_Directions_. Rewrite every one of the rows below as a JSON list of strings, with one string per line and blank lines left out.

_Material_.
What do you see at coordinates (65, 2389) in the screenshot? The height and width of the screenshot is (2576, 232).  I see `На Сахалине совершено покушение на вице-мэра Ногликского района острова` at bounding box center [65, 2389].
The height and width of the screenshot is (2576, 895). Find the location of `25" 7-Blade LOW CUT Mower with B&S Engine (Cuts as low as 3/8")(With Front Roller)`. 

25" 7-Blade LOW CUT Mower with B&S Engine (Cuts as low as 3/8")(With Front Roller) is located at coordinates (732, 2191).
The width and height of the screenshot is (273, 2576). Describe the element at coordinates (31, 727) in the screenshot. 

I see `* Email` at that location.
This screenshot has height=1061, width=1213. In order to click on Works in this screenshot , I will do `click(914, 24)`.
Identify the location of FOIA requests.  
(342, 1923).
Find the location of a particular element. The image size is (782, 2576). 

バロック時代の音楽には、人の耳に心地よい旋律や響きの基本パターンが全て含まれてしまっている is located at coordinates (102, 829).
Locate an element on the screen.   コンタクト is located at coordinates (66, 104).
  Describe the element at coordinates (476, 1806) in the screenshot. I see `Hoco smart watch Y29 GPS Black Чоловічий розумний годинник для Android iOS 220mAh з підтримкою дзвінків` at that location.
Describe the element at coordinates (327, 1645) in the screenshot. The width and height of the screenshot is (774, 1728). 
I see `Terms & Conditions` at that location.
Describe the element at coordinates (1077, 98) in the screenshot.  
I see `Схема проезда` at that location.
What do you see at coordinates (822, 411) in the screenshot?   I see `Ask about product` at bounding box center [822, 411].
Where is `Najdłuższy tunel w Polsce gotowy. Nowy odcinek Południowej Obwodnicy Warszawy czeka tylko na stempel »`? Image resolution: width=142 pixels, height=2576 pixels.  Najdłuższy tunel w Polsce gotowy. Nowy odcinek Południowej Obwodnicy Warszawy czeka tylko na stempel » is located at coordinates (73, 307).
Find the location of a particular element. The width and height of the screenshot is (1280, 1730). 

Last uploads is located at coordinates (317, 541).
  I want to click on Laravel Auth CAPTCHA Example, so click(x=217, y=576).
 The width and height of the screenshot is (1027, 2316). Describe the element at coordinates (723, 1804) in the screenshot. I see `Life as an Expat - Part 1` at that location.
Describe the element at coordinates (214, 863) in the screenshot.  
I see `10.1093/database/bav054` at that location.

_Task answer_.
[
  "What do you see at coordinates (65, 2389) in the screenshot? The height and width of the screenshot is (2576, 232).  I see `На Сахалине совершено покушение на вице-мэра Ногликского района острова` at bounding box center [65, 2389].",
  "The height and width of the screenshot is (2576, 895). Find the location of `25\" 7-Blade LOW CUT Mower with B&S Engine (Cuts as low as 3/8\")(With Front Roller)`. ",
  "25\" 7-Blade LOW CUT Mower with B&S Engine (Cuts as low as 3/8\")(With Front Roller) is located at coordinates (732, 2191).",
  "The width and height of the screenshot is (273, 2576). Describe the element at coordinates (31, 727) in the screenshot. ",
  "I see `* Email` at that location.",
  "This screenshot has height=1061, width=1213. In order to click on Works in this screenshot , I will do `click(914, 24)`.",
  "Identify the location of FOIA requests.  ",
  "(342, 1923).",
  "Find the location of a particular element. The image size is (782, 2576). ",
  "バロック時代の音楽には、人の耳に心地よい旋律や響きの基本パターンが全て含まれてしまっている is located at coordinates (102, 829).",
  "Locate an element on the screen.   コンタクト is located at coordinates (66, 104).",
  "  Describe the element at coordinates (476, 1806) in the screenshot. I see `Hoco smart watch Y29 GPS Black Чоловічий розумний годинник для Android iOS 220mAh з підтримкою дзвінків` at that location.",
  "Describe the element at coordinates (327, 1645) in the screenshot. The width and height of the screenshot is (774, 1728). ",
  "I see `Terms & Conditions` at that location.",
  "Describe the element at coordinates (1077, 98) in the screenshot.  ",
  "I see `Схема проезда` at that location.",
  "What do you see at coordinates (822, 411) in the screenshot?   I see `Ask about product` at bounding box center [822, 411].",
  "Where is `Najdłuższy tunel w Polsce gotowy. Nowy odcinek Południowej Obwodnicy Warszawy czeka tylko na stempel »`? Image resolution: width=142 pixels, height=2576 pixels.  Najdłuższy tunel w Polsce gotowy. Nowy odcinek Południowej Obwodnicy Warszawy czeka tylko na stempel » is located at coordinates (73, 307).",
  "Find the location of a particular element. The width and height of the screenshot is (1280, 1730). ",
  "Last uploads is located at coordinates (317, 541).",
  "  I want to click on Laravel Auth CAPTCHA Example, so click(x=217, y=576).",
  " The width and height of the screenshot is (1027, 2316). Describe the element at coordinates (723, 1804) in the screenshot. I see `Life as an Expat - Part 1` at that location.",
  "Describe the element at coordinates (214, 863) in the screenshot.  ",
  "I see `10.1093/database/bav054` at that location."
]